Duane Bates , Bruce Dalton , Janet Gilmour , Jeff Kapler
Rivaroxaban is a selective, reversible inhibitor of factor Xa that is used for the prevention and treatment of venous thromboembolism (VTE) and for the prevention of stroke in patients with atrial fibrillation. Nevirapine is a non-nucleoside reverse transcriptase inhibitor that is generally given in combination with 2 nucleoside reverse transcriptase inhibitors to suppress HIV in infected individuals. Both medications are metabolized in the liver through the cytochrome (CYP) P450 pathway. Nevirapine is also an enzyme inducer that may increase the clearance of rivaroxaban. There is a lack of information about drug interactions involving rivaroxaban after total joint replacement surgery.1 We report a case of VTE after total knee replacement that may have been due to an interaction between rivaroxaban and nevirapine.

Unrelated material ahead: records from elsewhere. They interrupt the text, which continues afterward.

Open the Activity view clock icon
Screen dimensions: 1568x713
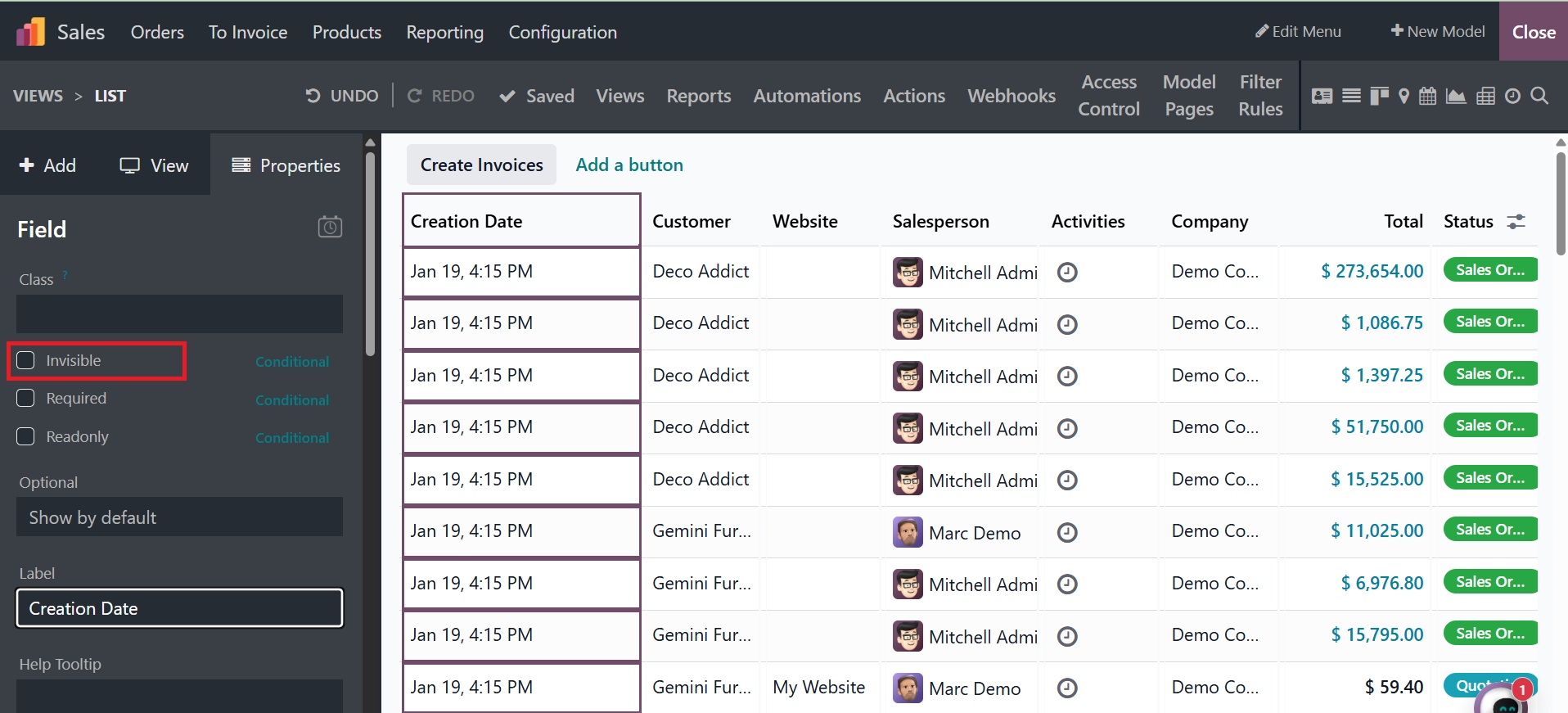click(1512, 96)
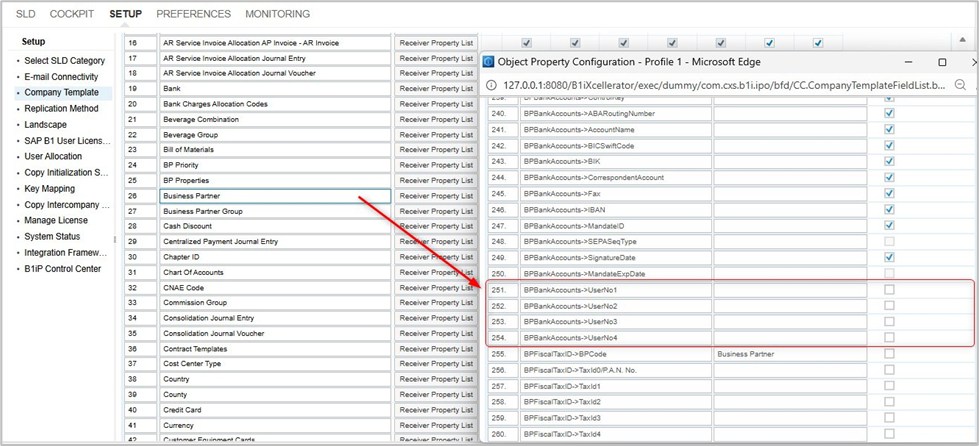
Task: Click the Object Property Configuration window icon
Action: pos(489,60)
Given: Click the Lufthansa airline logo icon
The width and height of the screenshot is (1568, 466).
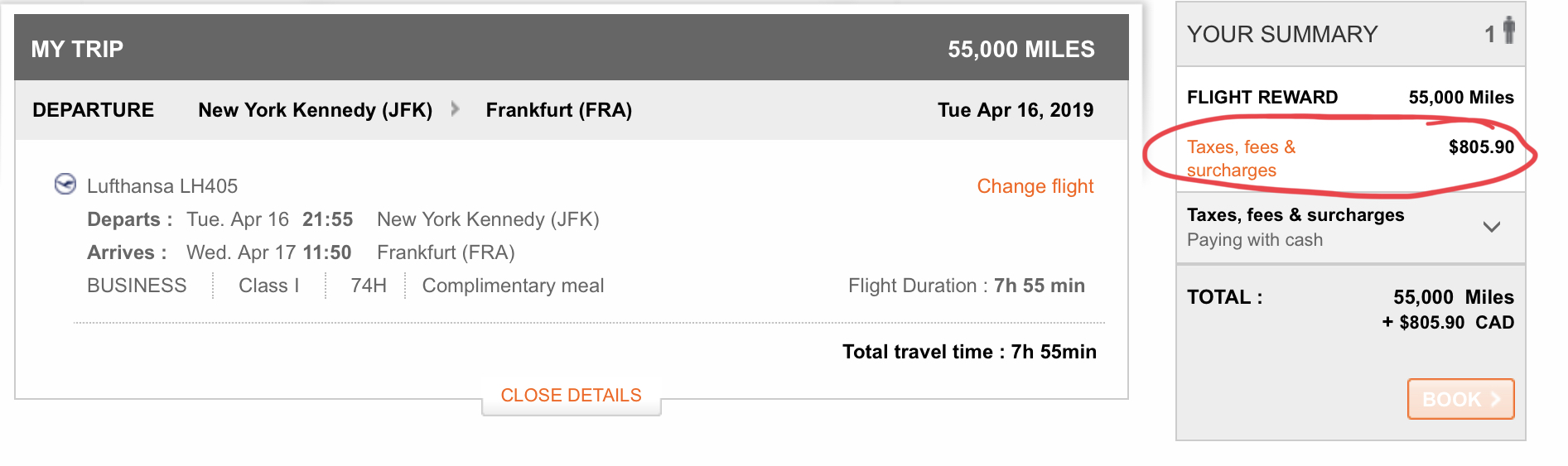Looking at the screenshot, I should tap(65, 184).
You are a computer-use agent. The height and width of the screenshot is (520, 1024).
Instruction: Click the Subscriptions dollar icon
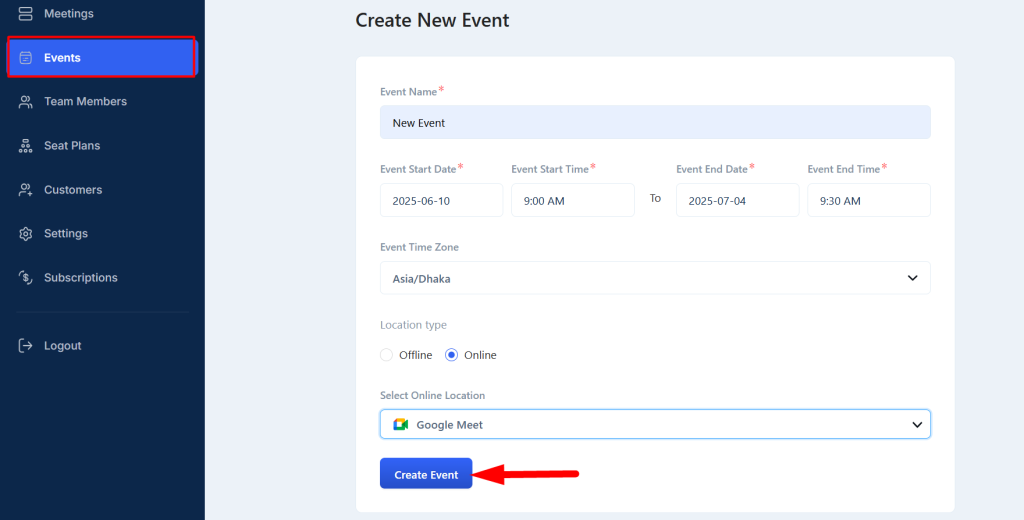[x=25, y=278]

A 60-year-old man was admitted to hospital for total knee replacement.* The patient’s medical history included hypertension, dyslipidemia, cerebrovascular accident of the right middle cerebral artery, osteoarthritis, post-herpetic neuralgia and polyneuropathy, and HIV infection. The HIV infection had been diagnosed 8 years before the current admission (viral load 270 000 copies/mL; CD4 nadir 0.266 × 109/L [normal range 0.499 × 109 to 1.651 × 109/L]), but the patient had never had an AIDS-defining illness. The patient had no prior history of VTE and no known drug allergies. His body weight was 61.1 kg.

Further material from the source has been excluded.